> TUJUAN
A: Apakah setiap pernyataan berikut sesuai dengan kutipan halaman tentang kasus e-KTP? Jawab ya atau tidak, lalu kutip kata-kata penentunya secara persis.
(i) Johannes Marliem disebut sebagai saksi kunci kasus korupsi e-KTP.
(ii) Penyebab kematian Marliem sudah dipastikan.
(iii) Vonis untuk Irman dan Sugiharto dibacakan oleh jaksa KPK.
B: Ketik ulang sebagian kutipan halaman tentang kasus e-KTP tanpa perubahan apa pun, dimulai dari "Jakarta, Memo.co.id" dan terus sampai "Irman dan Sugiharto.".

── KUTIPAN HALAMAN

Jakarta, Memo.co.id
Tewasnya saksi kunci kasus mega korupsi e-KTP, Johannes Marliem, menambah hirup pikuk pengungkapan kasus e-KTP yang dilakukan olek KPK. Bahkan, nama nama anggota DPR yang ada dalam tuntutan dan dakwaan jaksa KPK, hilang ketika majelis hakim Tipikor membacakan vonis untuk terdakwa Irman dan Sugiharto.
Dua peristiwa besar, tewasnya saksi kunci dan hilangnya nama nama anggota DPR yang menerima aliran dana kasus e- KTP, kian memperuncing pengusutan kasus besar yang dilakukan oleh KPK. Komisi Pemberantasan Korupsi (KPK) selaijn di tekan oleh politisi di Senayan dengan pembentukan Pansus KPK, juga mendapat tekanan dari beberapa pihak.
“Dari informasi yang diterima KBRI Washington DC dari otoritas keamanan AS, jenazah yang ditemukan meninggal adalah Johannes Marliem,” ujar Armanatha Juru bicara Kementerian Luar Negeri. Johannes Marliem dikabarkan tewas diduga bunuh diri. Hanya saja hingga saat ini belum diketahui apa penyebab kematian Marliem.

────
── DATA YANG DIBERIKAN

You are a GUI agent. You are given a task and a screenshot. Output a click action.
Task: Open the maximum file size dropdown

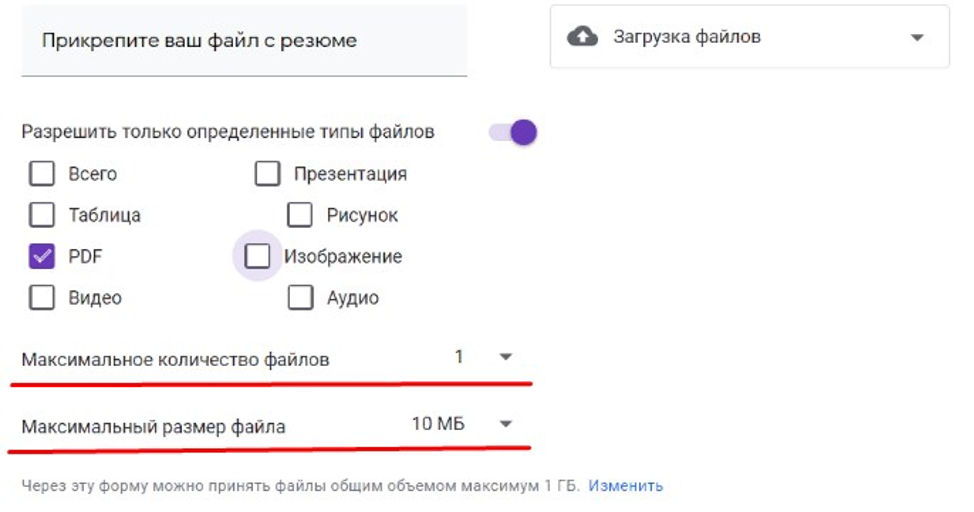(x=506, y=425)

────
── DATA YANG DIBERIKAN

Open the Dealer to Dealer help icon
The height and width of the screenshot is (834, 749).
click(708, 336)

────
── DATA YANG DIBERIKAN

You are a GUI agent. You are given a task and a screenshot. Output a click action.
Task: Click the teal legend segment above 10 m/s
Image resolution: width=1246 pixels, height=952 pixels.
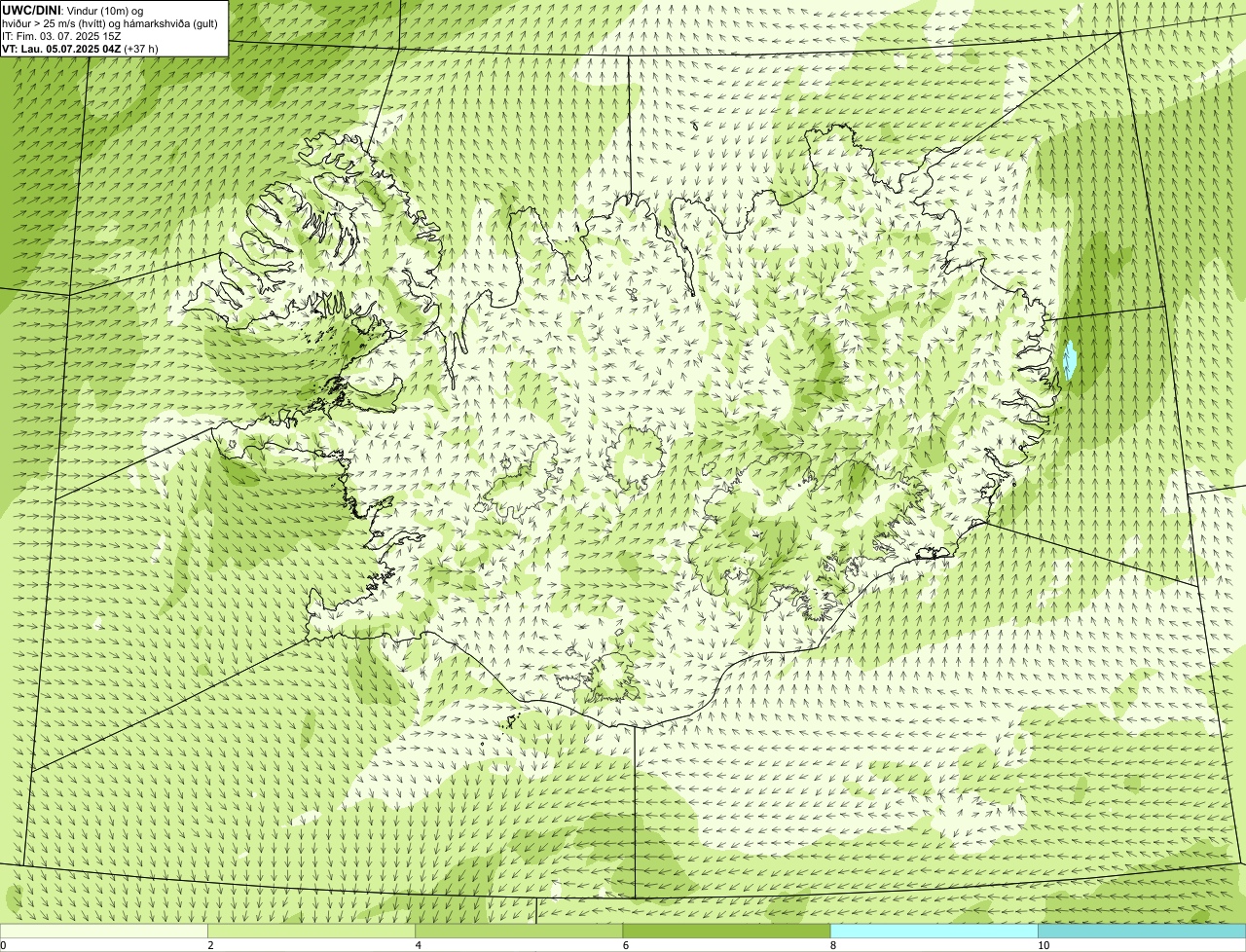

────

> HASIL YANG DIHARAPKAN
A:
(i) Ya. "Tewasnya saksi kunci kasus mega korupsi e-KTP, Johannes Marliem"
(ii) Tidak. "Hanya saja hingga saat ini belum diketahui apa penyebab kematian Marliem."
(iii) Tidak. "ketika majelis hakim Tipikor membacakan vonis untuk terdakwa Irman dan Sugiharto"

B:
Jakarta, Memo.co.id
Tewasnya saksi kunci kasus mega korupsi e-KTP, Johannes Marliem, menambah hirup pikuk pengungkapan kasus e-KTP yang dilakukan olek KPK. Bahkan, nama nama anggota DPR yang ada dalam tuntutan dan dakwaan jaksa KPK, hilang ketika majelis hakim Tipikor membacakan vonis untuk terdakwa Irman dan Sugiharto.